Rest assured I am not laughing at the fact that Helen completed London to Brighton with a broken wrist. Oh no, ....look at my bike! That thing must have cost less than £100. It has cantilever brakes and the wheels are attached with nuts. I had no SPDS, a pannier, a huge lock attached to the frame and reflectors all over the place. There is some sort of weird dangly thing hanging off the handlebars which looks suspiciously like a bum bag. What was I thinking? The rear mech on my current bike costs more than the sum total of that lot...and as for that purple helmet, let’s leave the subject at that.
So I’m taking a leaf out of the government’s book. I clearly have a deficit and it must be addressed. However, my approach will not involve selling forests or closing coastguards. It’s based around a pretty spectacular June. If the plan comes to fruition, I’ll have my first “thousand mile month”, combined with ten thousand words and a whole lot of snaps I reckon I’ll be over half way there..just in time for the summer monsoon.
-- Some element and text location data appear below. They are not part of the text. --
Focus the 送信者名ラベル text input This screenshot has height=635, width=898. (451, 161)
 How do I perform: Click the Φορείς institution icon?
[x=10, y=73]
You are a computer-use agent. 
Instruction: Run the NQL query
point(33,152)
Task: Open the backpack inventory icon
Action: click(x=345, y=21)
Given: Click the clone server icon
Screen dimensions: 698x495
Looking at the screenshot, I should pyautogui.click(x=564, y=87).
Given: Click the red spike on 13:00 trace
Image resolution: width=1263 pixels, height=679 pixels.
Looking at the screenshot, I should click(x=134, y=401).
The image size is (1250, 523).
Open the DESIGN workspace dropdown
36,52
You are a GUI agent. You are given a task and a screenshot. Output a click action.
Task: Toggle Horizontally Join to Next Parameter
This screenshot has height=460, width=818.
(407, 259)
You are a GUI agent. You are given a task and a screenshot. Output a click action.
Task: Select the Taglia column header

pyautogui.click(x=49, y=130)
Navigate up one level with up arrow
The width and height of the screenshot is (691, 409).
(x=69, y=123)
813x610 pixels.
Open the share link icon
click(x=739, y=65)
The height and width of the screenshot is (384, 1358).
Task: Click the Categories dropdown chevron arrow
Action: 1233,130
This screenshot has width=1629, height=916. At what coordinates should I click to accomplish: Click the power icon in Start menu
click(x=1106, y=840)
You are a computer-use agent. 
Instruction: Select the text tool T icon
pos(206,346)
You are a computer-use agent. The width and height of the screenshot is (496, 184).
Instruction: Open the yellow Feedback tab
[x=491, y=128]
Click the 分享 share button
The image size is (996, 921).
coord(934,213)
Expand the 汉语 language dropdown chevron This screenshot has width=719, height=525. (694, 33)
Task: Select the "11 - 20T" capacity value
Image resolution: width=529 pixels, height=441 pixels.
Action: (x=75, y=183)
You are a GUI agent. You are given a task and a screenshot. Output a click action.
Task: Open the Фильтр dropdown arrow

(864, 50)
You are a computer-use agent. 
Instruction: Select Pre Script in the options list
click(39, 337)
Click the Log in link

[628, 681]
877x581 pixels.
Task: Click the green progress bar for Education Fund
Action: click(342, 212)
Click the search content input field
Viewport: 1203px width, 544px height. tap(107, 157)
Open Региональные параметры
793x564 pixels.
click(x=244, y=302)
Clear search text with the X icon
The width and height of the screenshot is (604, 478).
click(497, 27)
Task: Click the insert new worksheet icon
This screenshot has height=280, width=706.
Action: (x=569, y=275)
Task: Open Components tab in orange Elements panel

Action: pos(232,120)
I spent some time on Friday looking at my google calendar to schedule all of this in. In doing so, I came across an entry that a friend of mine has in his calendar. All I can say is that he had a much more liberal upbringing than I did and his family wash very early. I suspect it will not be long before I am properly denied access to his calendar. The big lesson for all budding authors here is the importance of capitalisation..it can change a sentence beyond recognition.

Dave
20th May 2011
Postscript:-
Many many years ago I was taken to a family wedding (or something like that) held at my Nana’s house. My elder cousin knew where Nana kept the beer and sneaked out two small cans of Whitbread Pale Ale. He thrust one into my hand and disappeared behind a tree in her back garden. I followed suit and we sat in our shorts guilty slurping away at the horses piss that passed itself off for beer.
A few minutes later an adult’s head peered round at us inquisitively. It was my Uncle Pete who had caught us red handed, guilty of the crime of severe under age drinking. He gave us a mischievous wink and returned to the party. Uncle Pete died a few weeks ago and I went to his funeral on Monday. His family all gave wonderful tributes and underlined a man who reveled in the simple pleasures in life, fixing things, family, music, a pipe and a pint of home brew. Pete, this week’s wafflings are dedicated to you.